Il terzo proiettile gli trapassò la fronte, mandandolo a rotolare grottescamente nel sarcofago.
Nello stesso istante, Markham vide Paul Malloris, la testa avvolta in uno straccio insanguinato, avanzare barcollando nella galleria con il corpo di una ragazza sulle braccia.
«Paul, che fai?»
«È Shawna» disse Paul. «Avrei dovuto saperlo. Per poco non mi ha fatto prendere da una pattuglia di androidi.»
«Chi l’ha uccisa?»
Paul guardò, serio, la faccia pallida della ragazza. «Io... Non era più Shawna. Voglio seppellirla degnamente appena terminerà la battaglia, John. Sono un pagano disgustosamente sentimentale!»

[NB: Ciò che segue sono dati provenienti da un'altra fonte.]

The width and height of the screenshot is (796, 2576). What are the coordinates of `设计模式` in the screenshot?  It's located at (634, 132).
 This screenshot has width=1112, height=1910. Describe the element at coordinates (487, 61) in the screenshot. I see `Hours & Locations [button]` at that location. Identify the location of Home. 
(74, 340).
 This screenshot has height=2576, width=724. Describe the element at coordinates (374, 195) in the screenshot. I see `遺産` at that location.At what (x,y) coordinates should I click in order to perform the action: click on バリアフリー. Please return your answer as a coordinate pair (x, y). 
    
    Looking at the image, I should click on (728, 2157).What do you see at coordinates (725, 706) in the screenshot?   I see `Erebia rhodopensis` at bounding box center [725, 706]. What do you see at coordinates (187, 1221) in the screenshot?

La distese con delicatezza nell’ombra, dietro una grossa pietra. In silenzio, Helm Crispin la coprì con un mantello.
«Paul, per amor di Dio, che cosa sta succedendo fuori?»
«Oh, fuori!» Paul sembrava istupidito. «Androidi omicidi dappertutto. Per fortuna avevo con me abbastanza uomini per aprirmi un passaggio.»
La sparatoria si era intensificata. Qualche proiettile fischiava già all’interno della Galleria Egiziana.
«Il fu Solomon» disse il professor Hyggens, sussultando mentre un proiettile sfiorava la statua di Iside alla quale si era appoggiato «ci ha informati che il Museo è circondato... Esagerava, forse?»
Paul guardò il professore con aria assente. «Non credo. Gli androidi non sono programmati per esagerare.» E sorrise, stralunato.
«Allora sarà meglio fare qualcosa» disse Markham, afferrando un mitragliatore e qualche granata. «Siamo rimasti sì e no in sessanta, a resistere.»
Paul non si reggeva in piedi.
«Dimenticavo di darti le ultime notizie» disse rauco. «Chissà come mai... l’Ufficio Centrale si è difeso strenuamente, abbiamo perso una quantità di uomini, ma alla fine ce l’abbiamo fatta. Grazie a Dio sono arrivati i rinforzi.»
«Quali rinforzi?»
«I cittadini di Londra» rispose Paul. «Si erano stancati di fare da spettatori. O forse sono rimasti male quando gli androidi omicidi hanno cominciato a sparare addosso a loro. Ormai, penso che l’esercito ammonti almeno a cinquemila uomini.»